Brother Brontë
Fernando Flores. MCD, $28 (352p) ISBN 978-0-374-60416-5
In this energetic if uneven dystopian novel from Flores (Tears of the Trufflepig), two young women cope with their Texas border town’s draconian rules. When agents of Mayor Pablo Henry Crick, who’s outlawed all art forms, ransack punk rocker Neftali’s house, she loses all but two of her books, which she keeps hidden beneath her floorboards. One, a manual on hydraulics, is meant as a birthday present for Bettina, the woman who raised Neftali after her mother died.
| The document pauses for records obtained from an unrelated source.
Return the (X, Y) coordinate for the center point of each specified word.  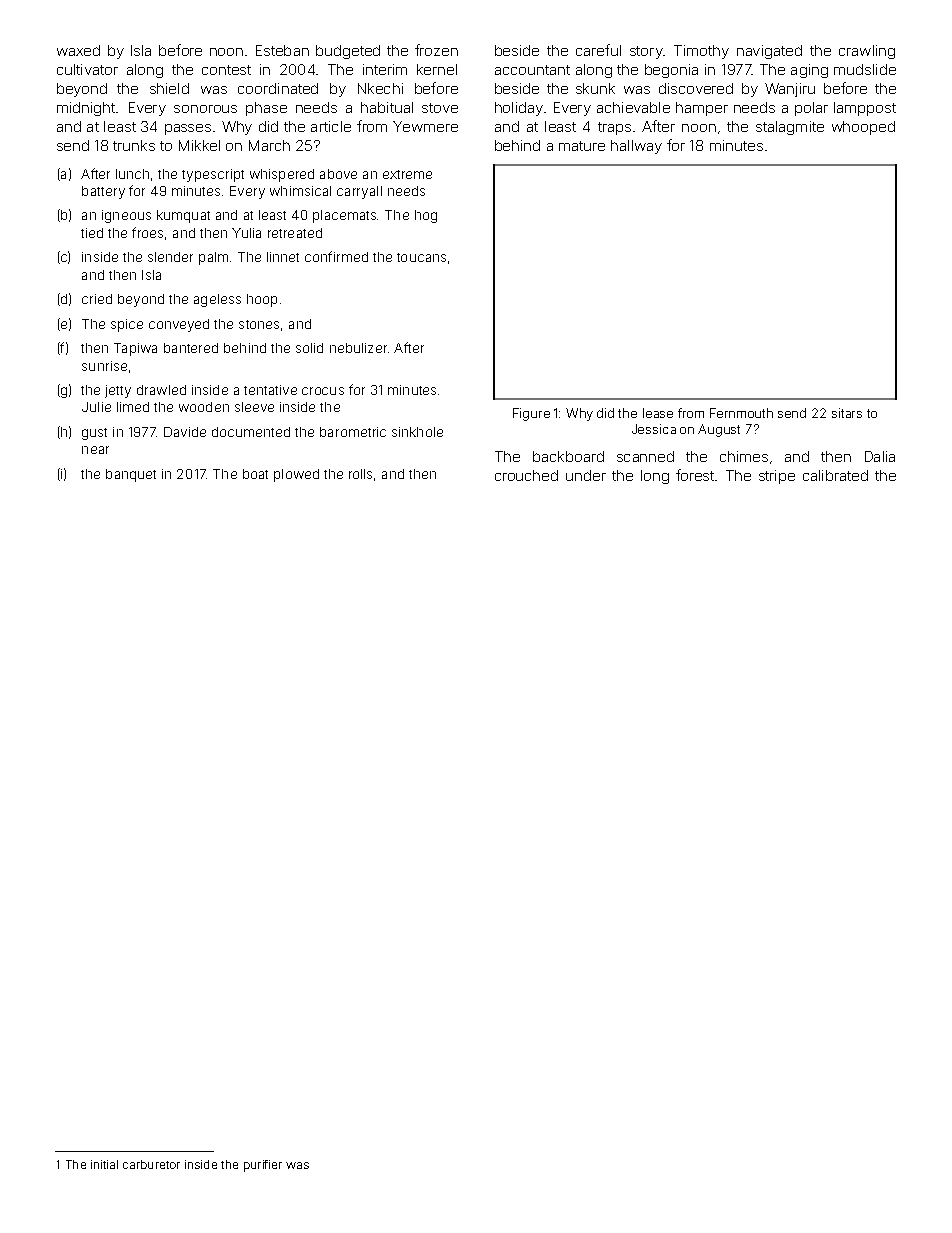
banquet (131, 475)
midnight (86, 109)
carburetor (151, 1164)
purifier (263, 1166)
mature (582, 146)
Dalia (880, 456)
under (586, 475)
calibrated (835, 475)
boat (255, 474)
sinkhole (417, 432)
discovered (696, 88)
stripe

Together with her best friend and former bandmate Proserpina (their group is on hiatus thanks to Crick’s rules), she sets out to bring the book to Bettina at a state-run fish cannery, a dismal and noxious operation where Bettina and all of the town’s mothers are forced to work. Along the way, the manual is seized and destroyed by book shredders, and the women narrowly escape with Neftali’s other book, a prized copy of a novel by Jazzmin Monelle Rivas. Flores adds a metafictional layer with a section devoted to Rivas, who also published a novel titled Brother Brontë, but the story lines never quite mesh. Still, Flores sketches a vivid phantasmagoria of resistance, including a band of revolutionary tías who are secretly building a tamale cooker to circumvent Crick’s cruel food rationing program. There’s fun to be had in this literary adventure. Agent: Soumeya Roberts, HG Literary. (Feb.)